Les moulins s'éveillaient. Des têtes aux lucarnes, des serviteurs frileux menant des chevaux boire regardaient défiler cette croisade de perdus avec une curiosité vaguement envieuse, bientôt distraite par les labeurs du jour. Quelques filles se mirent à courir le long de la rive, accompagnèrent un instant des chiffons lentement balancés à bout de bras dans la brume, signes d'adieu qui s'en allaient sur l'eau. Dès qu'ils furent éloignés elles se détournèrent de ces hommes qui s'étaient peut-être frottés à leur peau, et leur regard changea de lumière. Elles s'en revinrent, préoccupées, déjà, de besognes quotidiennes. Novelli aima ces gens fidèles à la rive, malgré la tentation des bateaux. Il les salua, cheminant vers le Pont Couvert et le couvent de la Daurade dont on voyait au loin, dans la courbe du fleuve, le toit de tuiles ensoleillées et les feuillages de son jardin qui débordaient des murailles. «Dieu vous garde», dit-il bonnement à des femmes occupées à puiser l'eau, à des hommes cheminant vers des vergers, et il pensa que Dieu, en effet, les gardait dans l'enclos de Toulouse pour que se perpétuent le travail de la vie et la sagesse des saisons. On lui rendit son salut sans respect ni crainte dans l'innocence du matin.

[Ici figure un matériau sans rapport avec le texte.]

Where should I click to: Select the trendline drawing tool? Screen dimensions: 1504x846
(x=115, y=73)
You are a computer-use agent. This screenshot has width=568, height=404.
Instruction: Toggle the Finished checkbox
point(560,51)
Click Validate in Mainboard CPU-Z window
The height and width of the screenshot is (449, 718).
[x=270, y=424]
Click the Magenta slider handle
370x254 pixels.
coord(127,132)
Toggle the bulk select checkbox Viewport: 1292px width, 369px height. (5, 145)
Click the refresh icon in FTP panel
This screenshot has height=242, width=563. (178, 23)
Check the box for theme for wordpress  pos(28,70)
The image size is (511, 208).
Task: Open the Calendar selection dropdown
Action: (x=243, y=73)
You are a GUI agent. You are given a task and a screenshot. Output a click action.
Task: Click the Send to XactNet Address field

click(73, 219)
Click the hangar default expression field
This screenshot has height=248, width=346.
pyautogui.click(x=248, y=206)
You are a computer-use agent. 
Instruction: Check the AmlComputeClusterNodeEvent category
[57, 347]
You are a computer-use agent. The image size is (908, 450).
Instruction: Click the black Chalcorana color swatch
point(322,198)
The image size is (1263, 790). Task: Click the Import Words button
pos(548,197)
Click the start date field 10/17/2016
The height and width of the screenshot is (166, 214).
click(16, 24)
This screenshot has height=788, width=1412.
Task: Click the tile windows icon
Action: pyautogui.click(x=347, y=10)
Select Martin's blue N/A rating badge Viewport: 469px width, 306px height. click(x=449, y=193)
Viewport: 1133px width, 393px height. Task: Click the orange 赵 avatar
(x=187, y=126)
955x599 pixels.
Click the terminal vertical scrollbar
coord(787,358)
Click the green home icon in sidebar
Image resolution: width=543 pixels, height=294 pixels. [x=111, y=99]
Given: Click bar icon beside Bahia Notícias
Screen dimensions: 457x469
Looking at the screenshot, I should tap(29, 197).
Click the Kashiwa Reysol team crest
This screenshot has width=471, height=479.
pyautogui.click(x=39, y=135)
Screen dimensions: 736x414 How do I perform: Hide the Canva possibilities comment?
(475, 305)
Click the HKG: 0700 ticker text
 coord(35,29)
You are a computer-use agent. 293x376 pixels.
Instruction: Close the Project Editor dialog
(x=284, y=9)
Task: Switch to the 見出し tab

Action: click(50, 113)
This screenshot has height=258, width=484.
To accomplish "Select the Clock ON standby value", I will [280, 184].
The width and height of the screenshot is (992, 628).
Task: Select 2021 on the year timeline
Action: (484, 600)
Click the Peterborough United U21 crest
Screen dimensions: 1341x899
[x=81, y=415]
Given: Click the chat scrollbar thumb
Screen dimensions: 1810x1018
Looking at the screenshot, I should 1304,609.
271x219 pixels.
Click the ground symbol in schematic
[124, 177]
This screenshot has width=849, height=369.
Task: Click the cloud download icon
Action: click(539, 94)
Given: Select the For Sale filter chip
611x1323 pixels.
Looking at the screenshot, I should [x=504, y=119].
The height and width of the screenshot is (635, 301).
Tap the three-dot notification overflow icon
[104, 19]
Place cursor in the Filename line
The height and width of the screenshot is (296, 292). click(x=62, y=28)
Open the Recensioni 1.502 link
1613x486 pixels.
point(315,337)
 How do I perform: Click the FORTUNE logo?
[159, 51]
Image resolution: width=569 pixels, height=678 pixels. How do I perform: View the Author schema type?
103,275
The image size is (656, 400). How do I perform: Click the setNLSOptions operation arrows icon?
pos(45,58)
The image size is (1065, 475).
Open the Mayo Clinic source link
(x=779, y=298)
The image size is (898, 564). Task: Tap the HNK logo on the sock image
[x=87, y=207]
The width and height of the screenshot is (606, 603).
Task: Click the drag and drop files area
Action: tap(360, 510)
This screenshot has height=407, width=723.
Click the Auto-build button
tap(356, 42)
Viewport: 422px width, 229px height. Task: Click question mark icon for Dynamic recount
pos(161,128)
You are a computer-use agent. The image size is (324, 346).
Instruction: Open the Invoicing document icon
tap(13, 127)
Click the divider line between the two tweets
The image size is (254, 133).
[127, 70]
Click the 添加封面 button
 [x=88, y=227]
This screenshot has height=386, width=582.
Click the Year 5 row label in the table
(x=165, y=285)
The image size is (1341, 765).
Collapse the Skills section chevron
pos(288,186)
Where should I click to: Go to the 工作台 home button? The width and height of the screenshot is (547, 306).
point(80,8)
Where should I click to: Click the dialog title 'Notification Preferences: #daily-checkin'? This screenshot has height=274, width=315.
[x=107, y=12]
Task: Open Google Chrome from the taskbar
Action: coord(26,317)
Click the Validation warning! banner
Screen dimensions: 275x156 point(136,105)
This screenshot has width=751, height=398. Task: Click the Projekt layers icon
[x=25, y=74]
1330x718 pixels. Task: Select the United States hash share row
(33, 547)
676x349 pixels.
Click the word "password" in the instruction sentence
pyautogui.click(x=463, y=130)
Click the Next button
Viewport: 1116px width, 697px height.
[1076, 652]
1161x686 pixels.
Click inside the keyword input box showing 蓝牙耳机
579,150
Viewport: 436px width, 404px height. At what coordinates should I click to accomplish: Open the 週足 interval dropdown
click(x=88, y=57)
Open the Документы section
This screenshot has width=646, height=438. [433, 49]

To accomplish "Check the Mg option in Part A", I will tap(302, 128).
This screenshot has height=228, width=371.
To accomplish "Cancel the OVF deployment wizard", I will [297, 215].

Il fallait qu'il aille prendre des nouvelles de son oncle le cardinal. Il s'y sentait obligé par une affection inquiète, envahissante, mais savait qu'il serait pressé de partir, à peine franchi le seuil de sa chambre. Une impatience perpétuelle le poussait sans cesse hors de la paix et de la jouissance des jours. Il se demanda pourquoi il en était ainsi, marchant à grands pas, l'esprit à nouveau fermé aux rumeurs du fleuve et de la ville réveillés. Que cherchait-il? Même ses prières ordinaires étaient haletantes. On lui en avait fait la remarque, autrefois. Il s'était appliqué à freiner sa langue, mais sa ferveur s'en était étiolée. En vérité, les lenteurs du temps l'agaçaient. Il désirait à chaque instant que son front s'ouvre et que le ciel y entre. Il n'attendait rien d'autre et s'irritait d'attendre. Peut-être abîmait-il sa vie à l'encombrer de trop d'espoir.